In 2002, Iceland rejoined the IWC in a controversial vote and lodged a reservation to the moratorium—a move disputed by many countries as being contrary to international law. The following countries subsequently formally objected to Iceland's reservation: Argentina, Australia, Brazil, Chile, Finland, France, Germany, Monaco, the Netherlands, Peru, Portugal, San Marino, Spain, Sweden, the United Kingdom, and the United States. Italy, Mexico and New Zealand also objected to the reservation and noted that they do not consider the Convention as being in force between their countries and Iceland.
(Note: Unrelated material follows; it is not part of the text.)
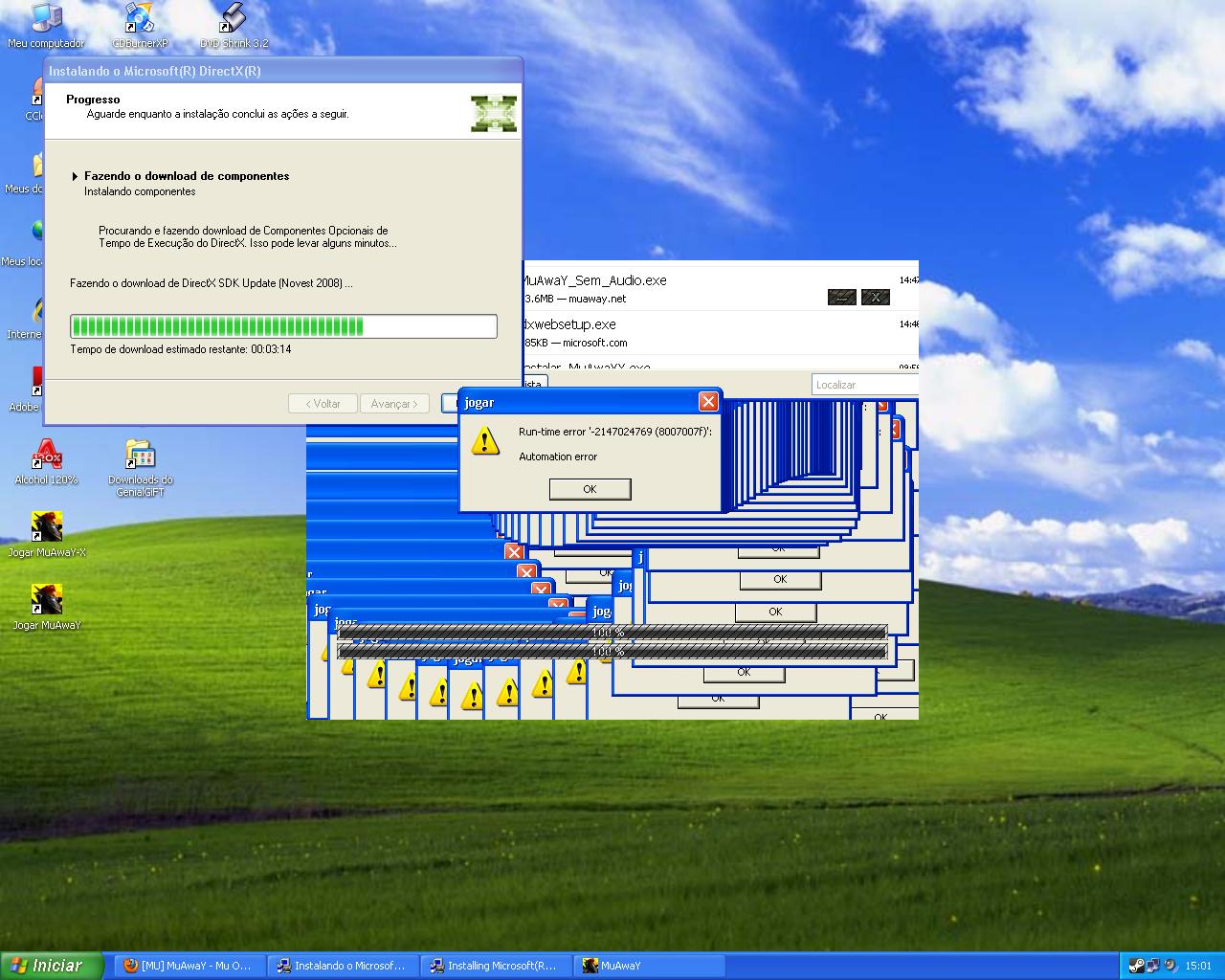Screen dimensions: 1225x980
Task: Switch to [MU] MuAwaY Firefox taskbar item
Action: (x=188, y=966)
Iceland resumed scientific whaling in 2003 and over five years killed 200 minke whales. In 2006, it resumed large-scale commercial whaling. Since that time, 414 endangered fin whales and 530 minke whales have been killed by Icelandic whalers, relying on the controversial “reservation” to evade the commercial whaling moratorium.
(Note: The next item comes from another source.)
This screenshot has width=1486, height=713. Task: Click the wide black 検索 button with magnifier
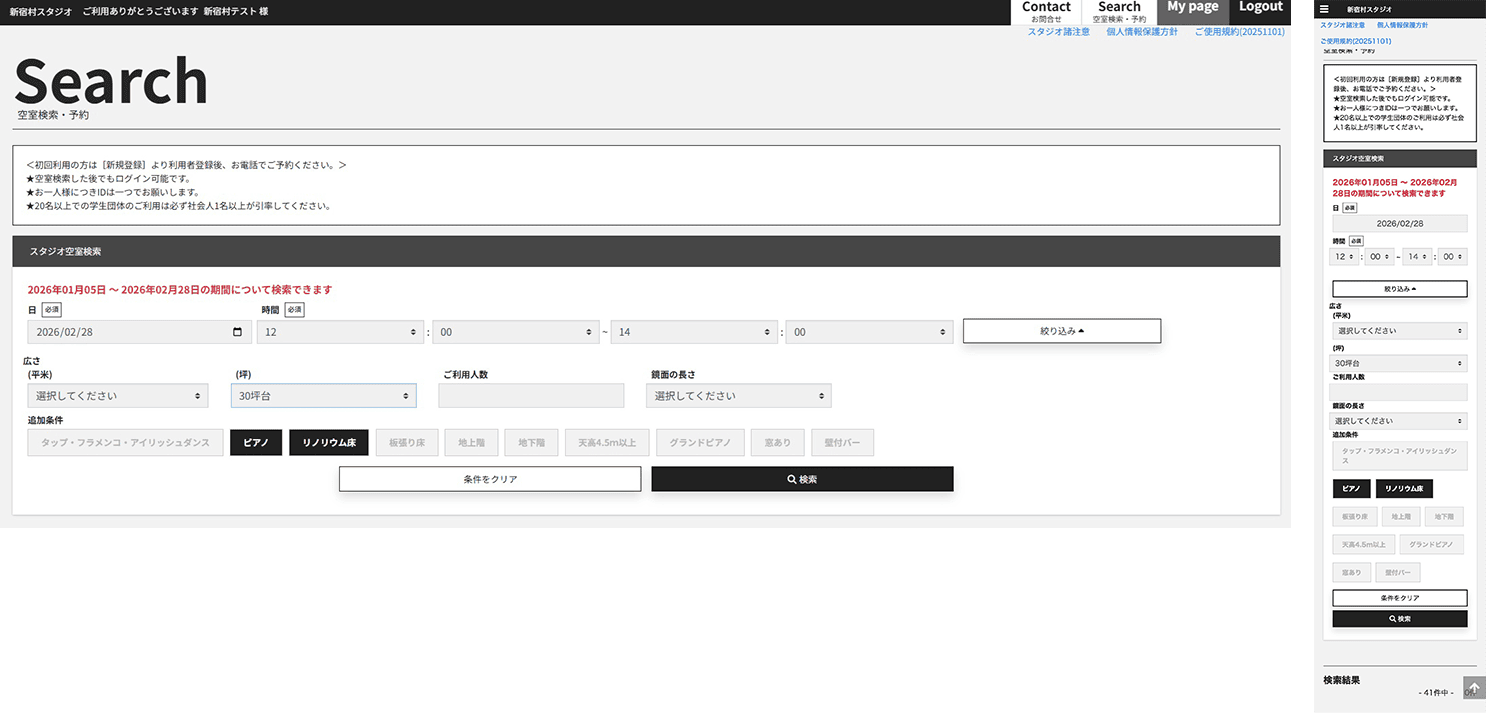tap(802, 479)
Iceland joined the Convention on International Trade in Endangered Species of Wild Fauna and Flora (CITES) in 2002, and also took a reservation to the listing of whales on Appendix I. It resumed large-scale trade in whale products to Japan in 2008, and since that time has shipped 5,000 metric tons of (mostly endangered fin) whale meat and blubber to Japan and elsewhere. While technically these exports are legal, numerous entities, including the World Conservation Monitoring Centre (WCMC) have raised concerns that such sizeable levels of trade undermine the effectiveness of Appendix 1 listings.
Iceland’s Ministry of Fisheries and Agriculture announced in December 2013 that it would allow commercial whaling to continue for at least the next five years for fin whales, with a quota of 154 allowed kills each year through 2018. In addition, Iceland self-allocated a quota of 229 minke whales each year through 2019.
In February 2014, it was revealed that Iceland had not collected any data on either Instantaneous Death Rate (IDR) or Time to Death (TTD) for whales killed in its commercial operations. In other words, Iceland could not provide an answer as to how long it took to kill whales. Any claims it makes that its whaling operations are “humane” lack any supporting evidence.